* Testo citato
==============================

Si sostiene nel ricorso che il ruolo svolto dall'imputato, oltre ad essere limitato solo alla sicurezza del personale Maire, per quanto attiene ai lavori di cantiere era quello di responsabile tecnico, ossia di soggetto preposto dalla Maire - che dispone solo di tecnici - a controllare che le lavorazioni oggetto dell'appalto fossero correttamente eseguite e nei tempi previsti; tale ruolo, in ogni caso, era limitato alle sole infrastrutture, ossia alle lavorazioni diverse dagli edifici e dalle strutture ad essi pertinenti, come era quella dove l'infortunio si è verificato; sul punto, oggetto di specifico motivo d'appello, il giudice del gravame aveva espresso solo un giudizio di "risibilità" delle argomentazioni dell'imputato, senza affrontare in alcun modo la questione. Nessun esame era stato, poi, effettuato dallo stesso giudice delle dichiarazioni rese dal personale, dipendente di una ditta subappaltatrice che aveva eseguito lavori proprio nel cavedio teatro dell'incidente, specie laddove uno di essi, il geom. L.C. , aveva indicato l'odierno ricorrente come soggetto che si occupava della sicurezza del cantiere solo per averlo visto partecipare alle periodiche riunioni indette dalla società coordinatrice;
B) Violazione degli artt. 7 co. 2 lett. b), 90 co. 1 lett. a) del d.lgs n. 626/1994, 125 e 546 cod. proc. pen., 40 co. 2 e 590 cod. pen., per avere il giudice del gravame affermato la penale responsabilità
dell'imputato omettendo di motivare sul punto con riferimento sia alla posizione di garanzia che all'obbligo di coordinamento, malgrado le precise argomentazioni in proposito svolte nei motivi d'appello.

==============================

* Contenuto del dataset
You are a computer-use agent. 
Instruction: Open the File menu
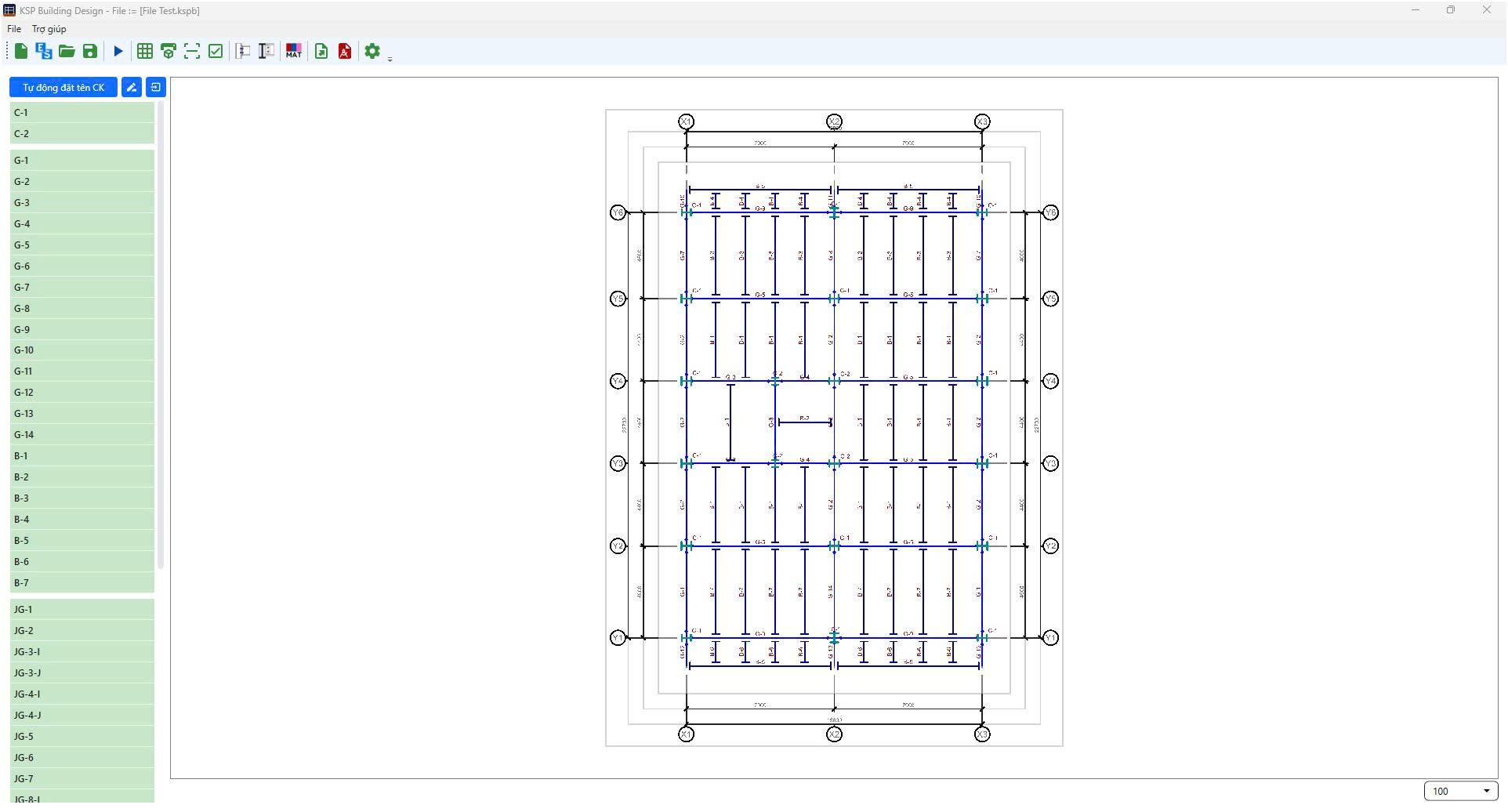tap(14, 29)
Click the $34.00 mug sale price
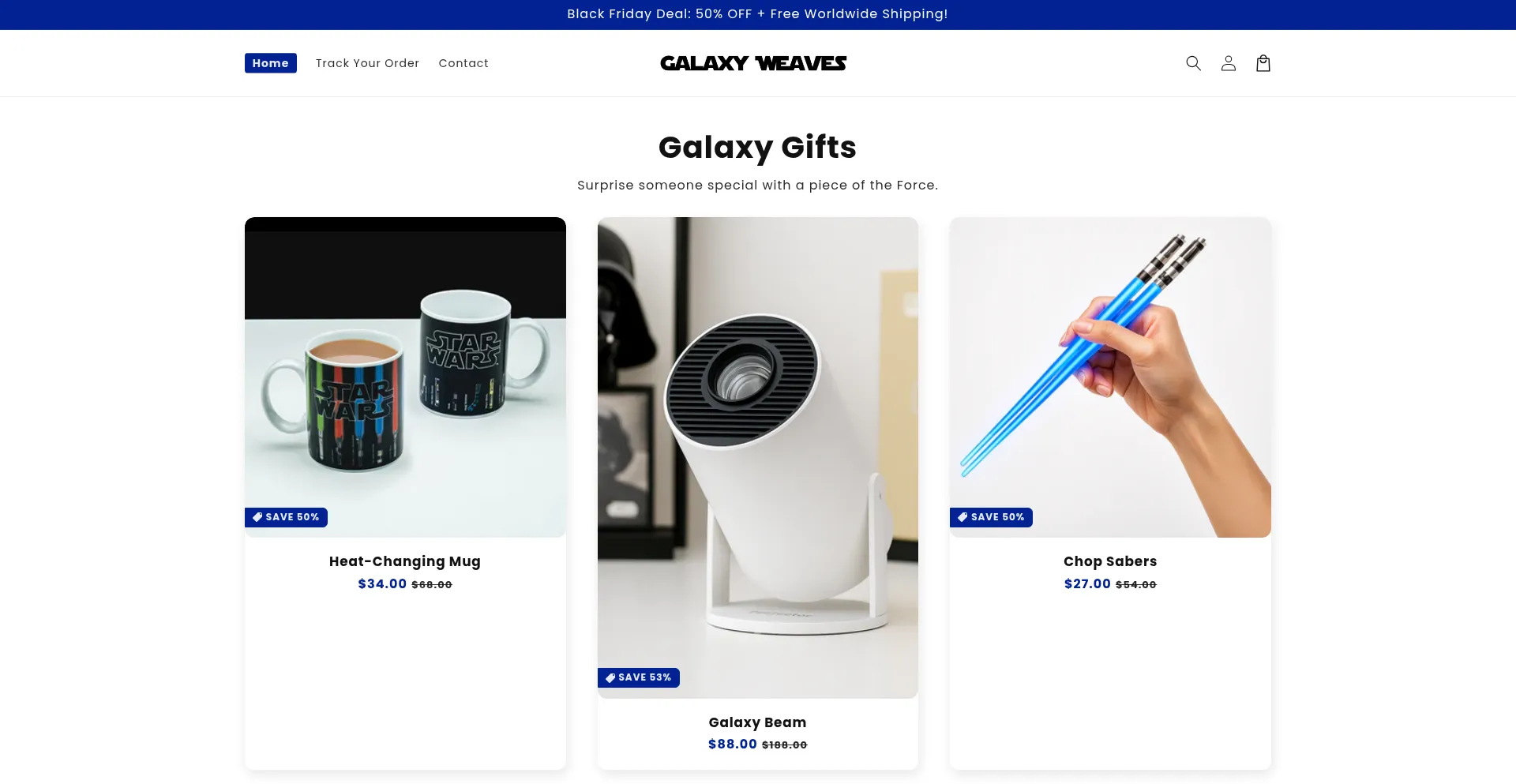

==============================

* Attività da svolgere
(1) Indichi se ciascuna affermazione concorda con il testo sul ricorso dell'imputato, rispondendo sì o no e citando le parole decisive: (a) il ruolo dell'imputato sarebbe stato limitato alla sicurezza del personale Maire; (b) la Maire dispone sia di tecnici sia di operai; (c) il geom. L.C. era dipendente della società coordinatrice.
(2) Risponda alle seguenti domande in base al testo sul ricorso dell'imputato:
(a) Con quale termine, tra virgolette, il giudice del gravame aveva qualificato le argomentazioni dell'imputato?
(b) Per quale ragione il geom. L.C. aveva indicato il ricorrente come addetto alla sicurezza del cantiere?
(c) Quale decreto legislativo è richiamato nel motivo B)?
(3) Riprenda il testo sul ricorso dell'imputato dal punto in cui si interrompe.

* Risposte
(1)
(a) Sì: "oltre ad essere limitato solo alla sicurezza del personale Maire".
(b) No: "che dispone solo di tecnici".
(c) No: "dipendente di una ditta subappaltatrice".

(2)
(a) "Risibilità".
(b) Per averlo visto partecipare alle periodiche riunioni indette dalla società coordinatrice.
(c) Il d.lgs n. 626/1994.

(3)
Sotto il primo profilo, rileva il ricorrente che la posizione di garanzia nei confronti dei dipendenti delle ditte subappaltatoci intervenute, spettava alla ditta subappaltante, e dunque non all'imputato, che non aveva alcun obbligo di intervenire presso le imprese c.d. di "secondo livello", atteso che la Maire aveva rapporti diretti solo con i responsabili di cantiere delle imprese di "primo livello". Era, quindi, il responsabile della ditta subappaltante, referente per la sicurezza anche con riferimento alla ditta subappaltatrice, che aveva l'obbligo di vigilare circa le misure di sicurezza riguardanti il cavedio ove si era verificato l'incidente. Quanto all'obbligo di coordinamento di cui all'art. 7 del citato d.lgs., osserva il ricorrente che tale compito era stato regolarmente svolto dall'imputato con riferimento alle imprese di primo livello; mentre la responsabilità in ordine ai presidi di sicurezza concernenti la realizzazione dei fabbricati e delle relative pertinenze, spettava all'impresa che aveva appaltato i relativi lavori ed ai suoi rappresentanti;
C) Violazione degli artt. co. 2, 590 cod. pen., 125 e 546 cod. proc. pen. e vizio di motivazione, per avere i giudici del gravame ritenuto sussistente il nesso causale tra la condotta ritenuta colposa dell'imputato e l'evento determinatosi malgrado l'intervento di un fattore del tutto estraneo, costituito dai comportamenti tenuti da coloro che per ultimi erano intervenuti sul cavedio e che, non avendolo ripristinato a norma di legge, hanno causato l'incidente; l'assenza del nesso ancor più si coglie, a giudizio del ricorrente, ove si consideri che tale errato intervento si era verificato appena il giorno precedente l'infortunio;
D) Ancora violazione di legge e vizio di motivazione in punto di sussistenza dell'elemento soggettivo del reato. Si sostiene nel ricorso che l'imputato non aveva avuto alcuna possibilità di accorgersi dell'omessa adozione delle misure di prevenzione posto che il vizio della copertura era del tutto occulto ed a tutti sconosciuto, eccetto, ovviamente agli esecutori materiali);
E) Violazione di legge e vizio di motivazione, avendo la corte territoriale ribadito la responsabilità dell'imputato oltre il ragionevole dubbio, nonostante la contraddittorietà delle prove acquisite;
F) violazione di legge e vizio di motivazione in punto di assegnazione alla parte civile di una somma a titolo di provvisionale e di condanna dell'imputato al risarcimento del danno ed alle spese
del giudizio;
G) Violazione di legge e vizio di motivazione in punto di mancata sostituzione della pena detentiva inflitta con la corrispondente pena pecuniaria.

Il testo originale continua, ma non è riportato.